◆ **課題 A**:
繰上げ受給と障害年金の文章から、「はい、確かに請求できる場合があります。」を含む語句で始まり「以下の②、③でも同じです)。」の直後で終わる部分を、一字も変えずに再掲してください。
◆ **課題 B**:
繰上げ受給と障害年金の文章を、その最後の文に続けて書き進めてください。

今回は、繰上げ受給と障害年金というテーマです。年金事務所の窓口では、数は多くありませんが、繰上げ受給の相談を受けることがあります。その際に、繰上げ受給の注意事項として、以前のコラムで説明した、以下のようなことをお伝えしています。

【繰上げ受給の注意事項】

  • 一生減額された年金を受け取ることになり、取り消しはできない。
  • 寡婦年金を受けることができなくなる。
  • 障害年金を請求できなくなる場合がある。
  • 65歳前に遺族年金の権利が発生した場合は、繰上げた老齢年金との選択になる。
  • 国民年金に任意加入することができなくなる。

この中で、3番目の「障害年金を請求できなくなる場合がある」という点ですが、少しモヤモヤしませんか?年金事務所の窓口でも、このように説明すると、「障害年金を請求できなくなる場合があるということは、請求できる場合もあるのでしょうか?」という質問を受けることがあります。

はい、確かに請求できる場合があります。

繰上げ受給しても、障害年金の請求ができる3つのケースを示します。いずれも、障害認定日(初診日から1年6か月か、症状固定のいずれか早い方)での請求になります。事後重症など他の請求方法は、65歳までという制限があり、繰上げ受給した場合は、年金上は65歳になったものと見なされるので、対象外となります(障害年金に関する基本的な事項は、以前に解説したコラムをご参照ください)。

① 初診日が国民年金の加入期間にある場合
下の図のように、初診日が国民年金の加入期間にある場合(60歳以降の任意加入も含む)は、障害認定日が繰上げ請求後であっても、障害認定日で請求することができます。認定日で障害年金に該当した場合は、65歳までは繰上げた老齢年金と障害年金のいずれかを選択することになります。65歳以降は、障害基礎年金と老齢厚生年金の併給が可能です(年金の選択と併給については、以下の②、③でも同じです)。

② 初診日が60歳以上65歳未満の国民年金未加入期間の場合
障害基礎年金では、初診日が国民年金の加入期間でなくても、60歳から65歳になるまでの間であれば(国内在住要件あり)、請求できます。このようなケースにおいて、繰上げ受給した場合でも、初診日と障害認定日が繰上げ請求日の前であれば、認定日請求することができます。下図を時系列でみると、障害年金の請求を先にするような形になっていますが、実際は、繰上げ請求後に、障害年金の認定日請求を遡って行うことをイメージしたものです。

③ 初診日が厚生年金加入期間である場合
60歳以降も厚生年金に加入している場合、初診日が厚生年金の加入期間にあれば、繰上げ請求した後でも、障害厚生年金を請求することができます。

以上の3つが繰上げ受給を請求した場合でも、障害年金を請求できるケースです。①と②のケースでは、初診日が繰上げ請求前にありますが、このように繰上げ請求する時点で何かしらの持病がある場合は、慎重に検討した方が良いでしょう。繰上げをしなければ、障害認定日以降に症状が悪化した場合でも事後重症請求をすることができます。

◆ **保存データ**:
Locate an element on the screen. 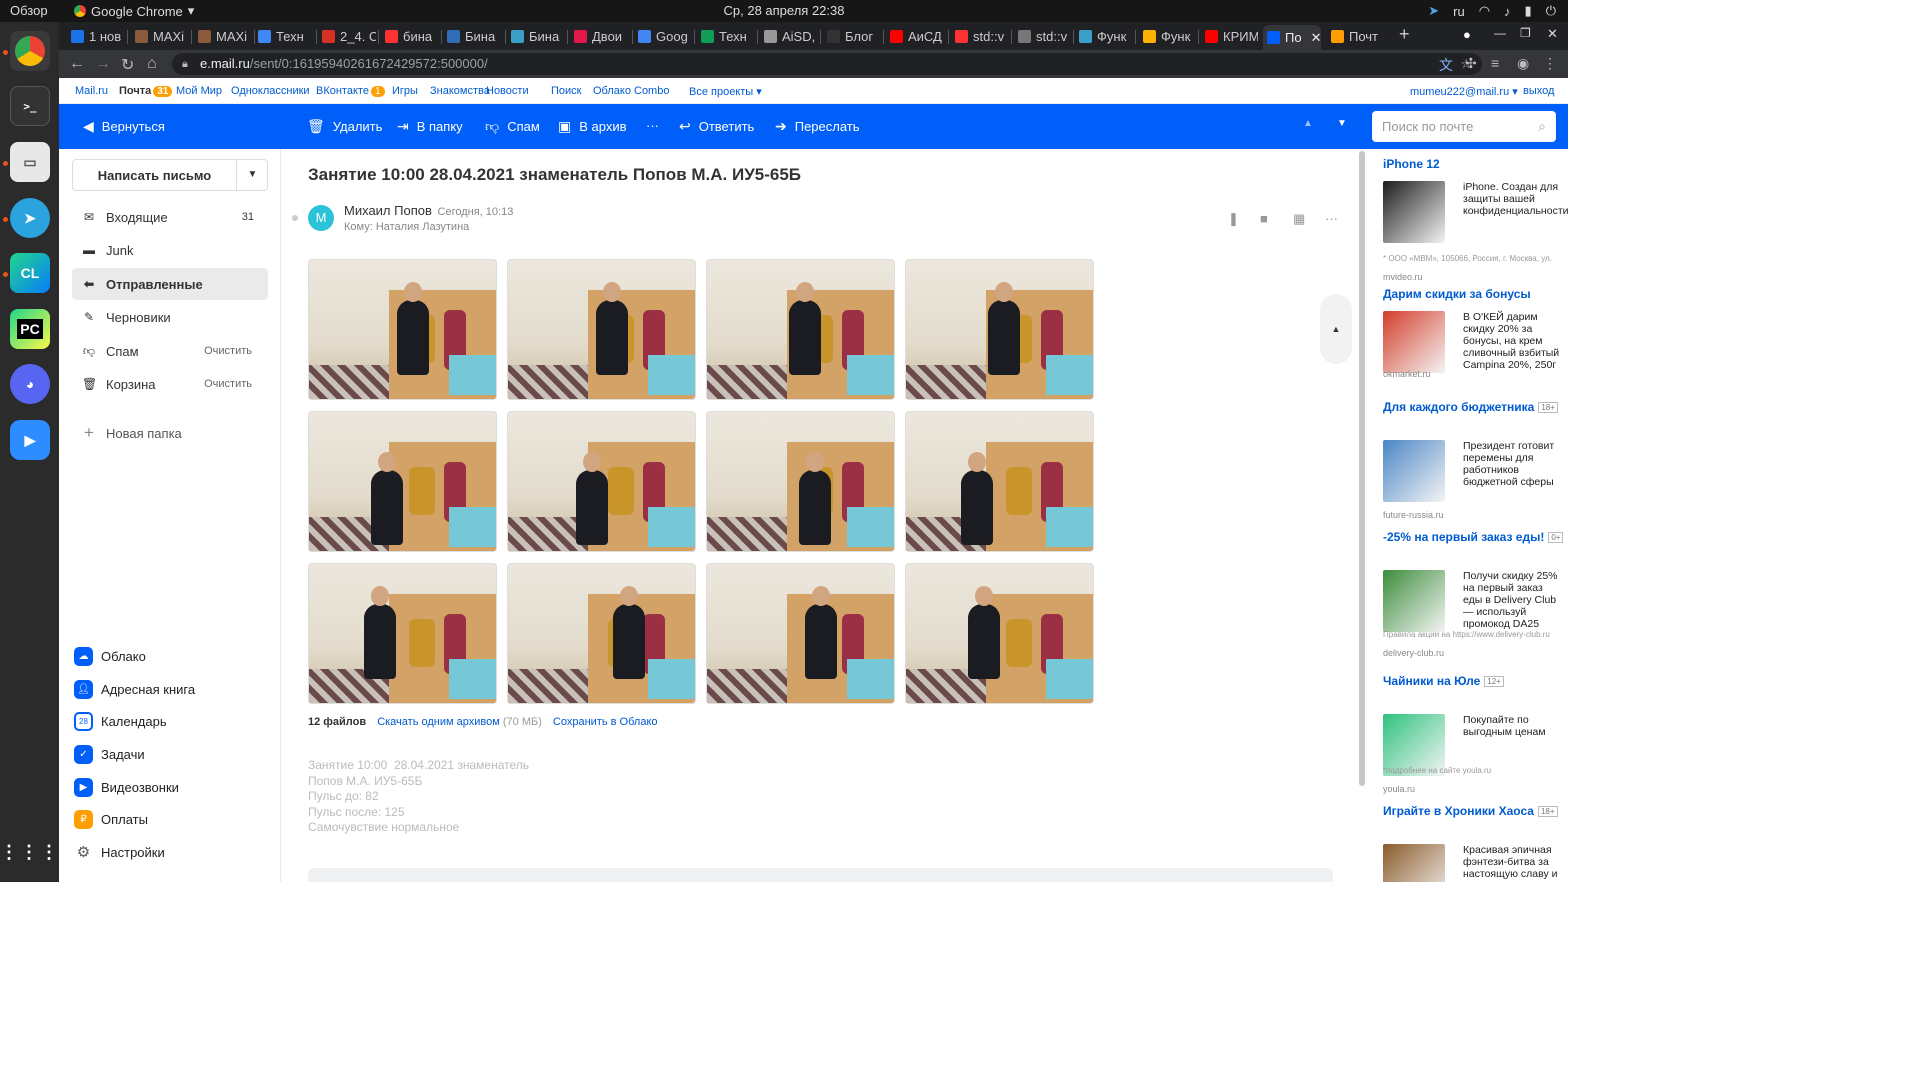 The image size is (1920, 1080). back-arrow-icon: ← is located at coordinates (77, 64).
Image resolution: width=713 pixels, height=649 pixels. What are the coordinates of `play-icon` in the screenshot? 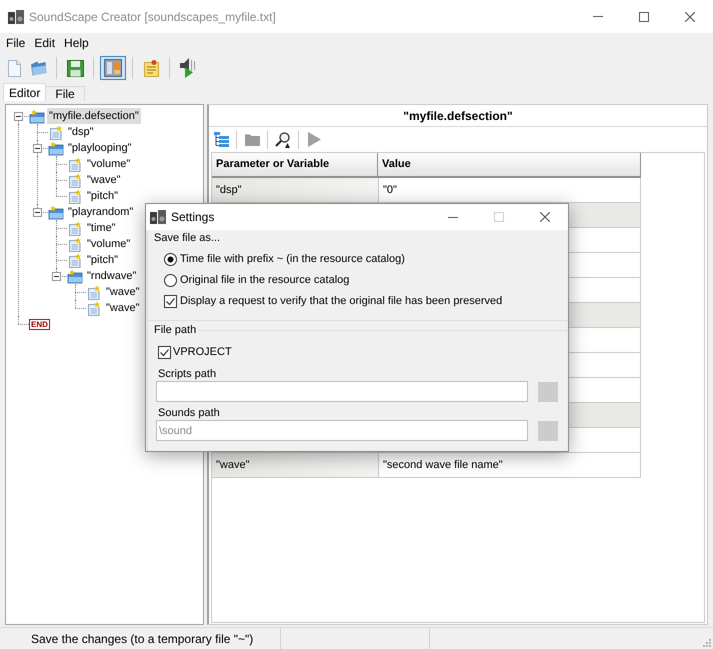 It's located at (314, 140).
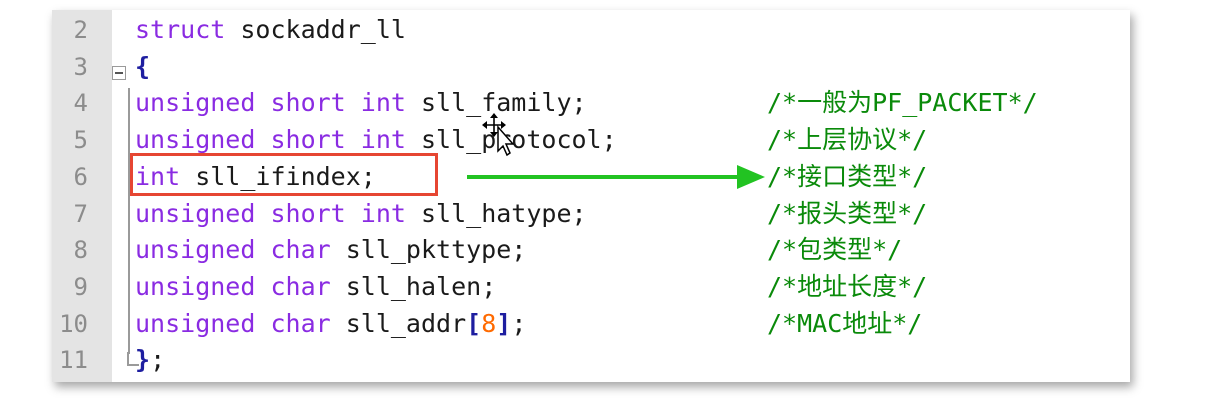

◆ **解答 A**:
はい、確かに請求できる場合があります。

繰上げ受給しても、障害年金の請求ができる3つのケースを示します。いずれも、障害認定日(初診日から1年6か月か、症状固定のいずれか早い方)での請求になります。事後重症など他の請求方法は、65歳までという制限があり、繰上げ受給した場合は、年金上は65歳になったものと見なされるので、対象外となります(障害年金に関する基本的な事項は、以前に解説したコラムをご参照ください)。

① 初診日が国民年金の加入期間にある場合
下の図のように、初診日が国民年金の加入期間にある場合(60歳以降の任意加入も含む)は、障害認定日が繰上げ請求後であっても、障害認定日で請求することができます。認定日で障害年金に該当した場合は、65歳までは繰上げた老齢年金と障害年金のいずれかを選択することになります。65歳以降は、障害基礎年金と老齢厚生年金の併給が可能です(年金の選択と併給については、以下の②、③でも同じです)。

◆ **解答 B**:
また、老齢厚生年金には、障害等級(1級~3級)に該当すると、障害者特例で定額部分が支給されますが、繰上げた場合には定額部分は支給されないということも頭にいれておくと良いでしょう。

繰り返しになりますが、持病等で健康に不安があり、長生きする自信がなくても、安易に繰上げ受給を選択すると、持病が悪化した時にかえって困ったことになってしまう可能性があるので注意が必要です。

60歳退職で繰上げ請求する場合

もう一つ、繰上げ請求で最近相談のあったケースを紹介します。

相談者は、今年の5月に60歳を迎える男性(昭和36年5月生まれ)で、60歳以降は働くつもりはなく、年金を繰上げて生活費を賄う予定で、繰上げ受給した場合の年金額を確認するために窓口に相談にいらっしゃいました。

この方は、高校を卒業後就職し、以来ずっとサラリーマンとして働いてきたので、60歳になったらゆっくりしたいとのことでした。私は、60歳まで繰上げた場合の年金額を提示し、繰上げについての一般的な注意事項を説明したうえで、以下のようなアドバイスをしました。

  • とりあえず、退職後1年程充電のつもりでゆっくりして、今後のライフプランを考えてみてはどうか。
  • 充電期間中の生活費は、いきなり年金の繰上げで賄うのではなく、退職金を活用するという方法もあるのではないか。
  • 再就職する場合に備えて、雇用保険の「受給期間延長」の手続きも忘れずに。そうすれば、1年後に就職活動をする際には、失業給付を受給することができる。
  • 年金を繰上げて受給しても、失業給付と両方を同時に受給することはできないので注意が必要。

年金事務所の窓口なので、キャッシュフロー表を活用した詳細なプランニングはできませんが、皆さんだったらどのようなアドバイスをしますか?繰上げ受給の選択は、最終的にはお客さま自身の要望に従うしかありませんが、やはり、余命宣告を受けているとか、余程の事情がなければ、お薦めしたくありませんね。お客さまが自然に繰上げ受給を思いとどまるようなアドバイスの方法を考える必要があると思います。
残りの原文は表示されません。